During the trial, Tesla’s lawyers contended that the massive pay package, approved in 2018 by the board and later by shareholders, was required to keep one of the world’s leading engineers focused on the company.

Tesla faced “production hell” and struggled to meet demand for its Model 3 vehicle. Mr Musk’s arrangement gave him an additional 1% of the company’s shares for each commercial milestone he achieved.

According to Ms McCormick, this was “the largest potential compensation opportunity ever observed in public markets by multiple orders of magnitude”.

Since then, the business has surpassed all 12 benchmarks and become one of the world’s most valuable enterprises, propelling Mr Musk from the mid-twenties of Forbes’ rich list to the top.

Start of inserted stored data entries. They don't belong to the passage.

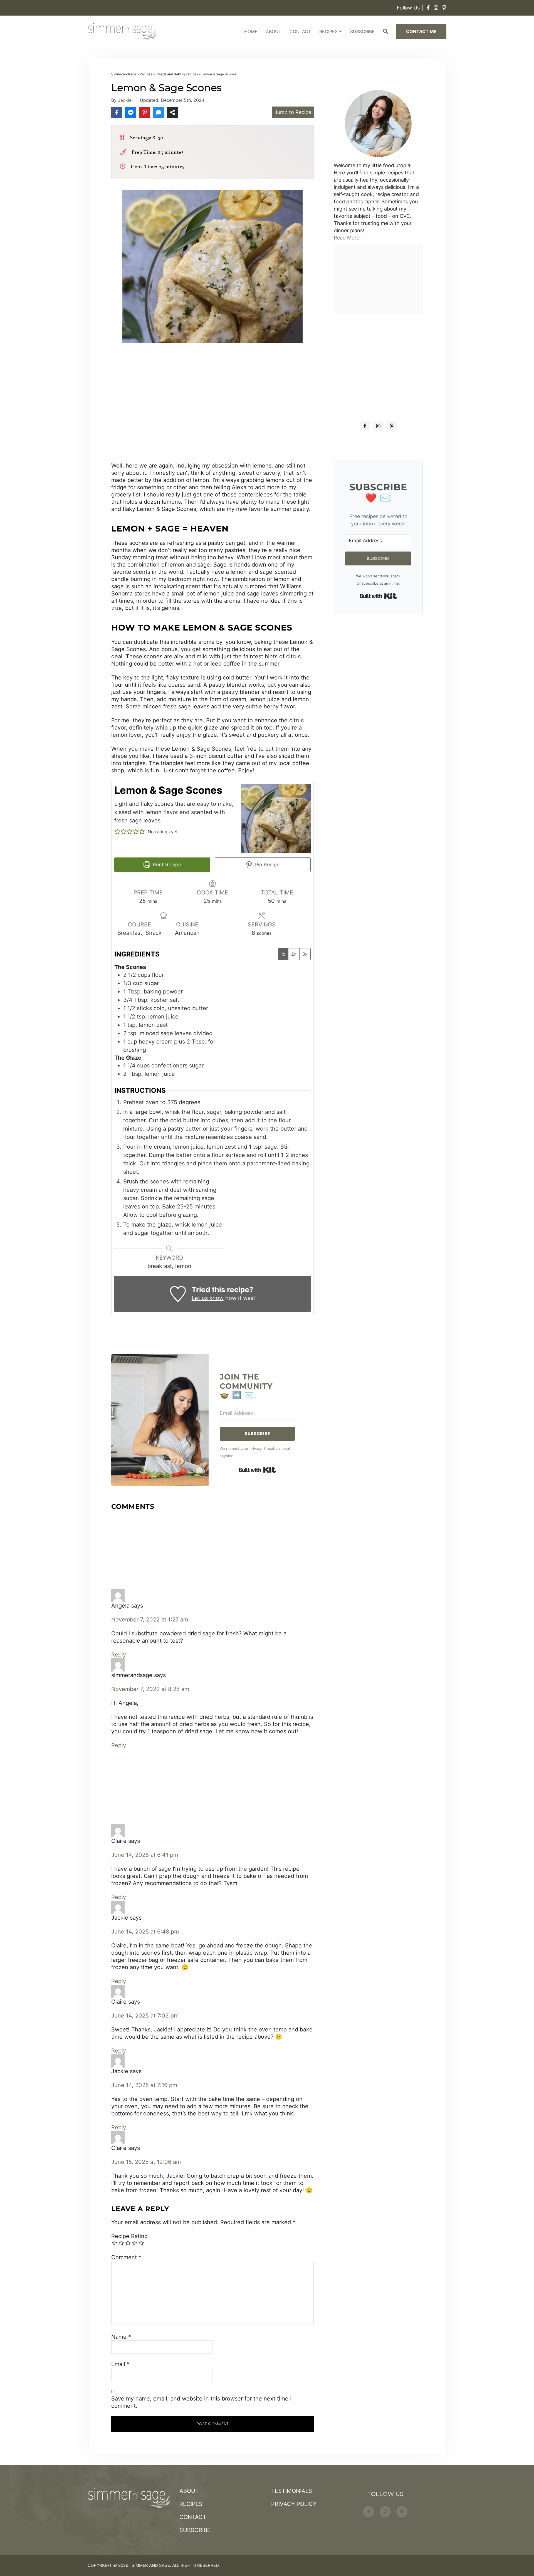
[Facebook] (428, 8)
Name (121, 2336)
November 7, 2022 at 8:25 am (150, 1689)
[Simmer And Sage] (122, 31)
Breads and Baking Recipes (176, 74)
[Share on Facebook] (116, 112)
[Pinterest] (444, 8)
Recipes (328, 31)
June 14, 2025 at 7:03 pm (145, 2015)
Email (120, 2364)
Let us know (208, 1298)
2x (293, 954)
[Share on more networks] (172, 112)
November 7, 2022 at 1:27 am (149, 1619)
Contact (300, 31)
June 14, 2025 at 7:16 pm (144, 2085)
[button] (117, 831)
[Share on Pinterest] (144, 112)
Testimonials (291, 2491)
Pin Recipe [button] (267, 864)
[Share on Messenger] (130, 112)
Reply (118, 1654)
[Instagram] (436, 8)
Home (251, 31)
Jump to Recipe (293, 112)
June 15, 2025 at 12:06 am (146, 2162)
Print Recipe (166, 864)
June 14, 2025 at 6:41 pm (144, 1854)
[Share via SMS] (158, 112)
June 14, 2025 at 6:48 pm (145, 1931)
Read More (346, 238)
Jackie (125, 100)
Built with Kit (257, 1470)
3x (305, 954)
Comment (126, 2257)
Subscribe (362, 31)
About (273, 31)
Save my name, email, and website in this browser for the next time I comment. (201, 2402)
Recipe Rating (129, 2236)
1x (283, 954)
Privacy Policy (294, 2504)
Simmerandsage (123, 74)
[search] (385, 31)
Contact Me (421, 31)
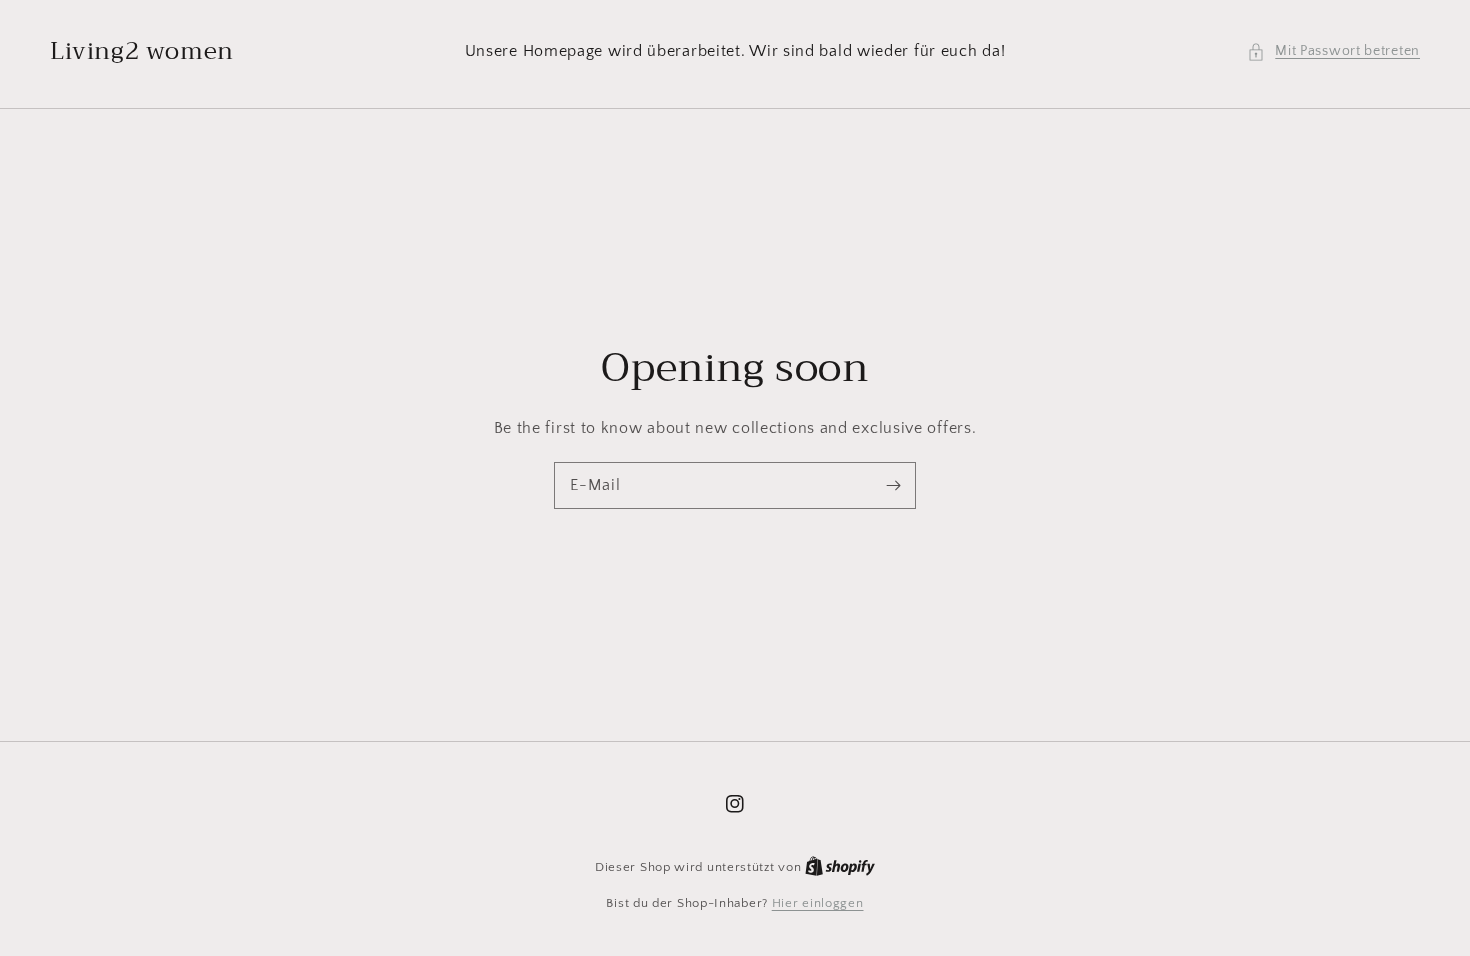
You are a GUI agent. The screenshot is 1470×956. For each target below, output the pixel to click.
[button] (1333, 51)
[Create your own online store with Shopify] (840, 867)
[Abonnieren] (893, 485)
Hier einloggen (818, 903)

Tesla’s shares peaked at about 14 times their worth in early 2020 and are still more than five times that level today, despite a challenging year for the firm.

Antonia Gracias, who served on Tesla’s board from 2007 to 2021, testified in court that it was “a great deal for shareholders” since it helped the firm reach new heights of prosperity.

However, in her decision, McCormick argued that Mr Musk was already highly motivated to operate the company well because he owned 22% of its shares.

“Swept up by the rhetoric of ‘all upside,’ or perhaps starry-eyed by Musk’s superstar appeal, the board never asked the $55.8 billion question: Was the plan even necessary for Tesla to retain Musk and achieve its goals?” She wrote.

She claimed that Mr Musk had “extensive ties” with those who negotiated his compensation and had made the entire firm “highly dependent” on him, citing his 2021 title change from “CEO” to “Technoking”.

She also claimed that shareholders were not properly informed when they voted for the transaction since the company’s statement about it disguised key directors’ ties to Mr Musk.

According to Ms McCormick, Mr Musk described an early version of the transaction as “me negotiating against myself” at one point.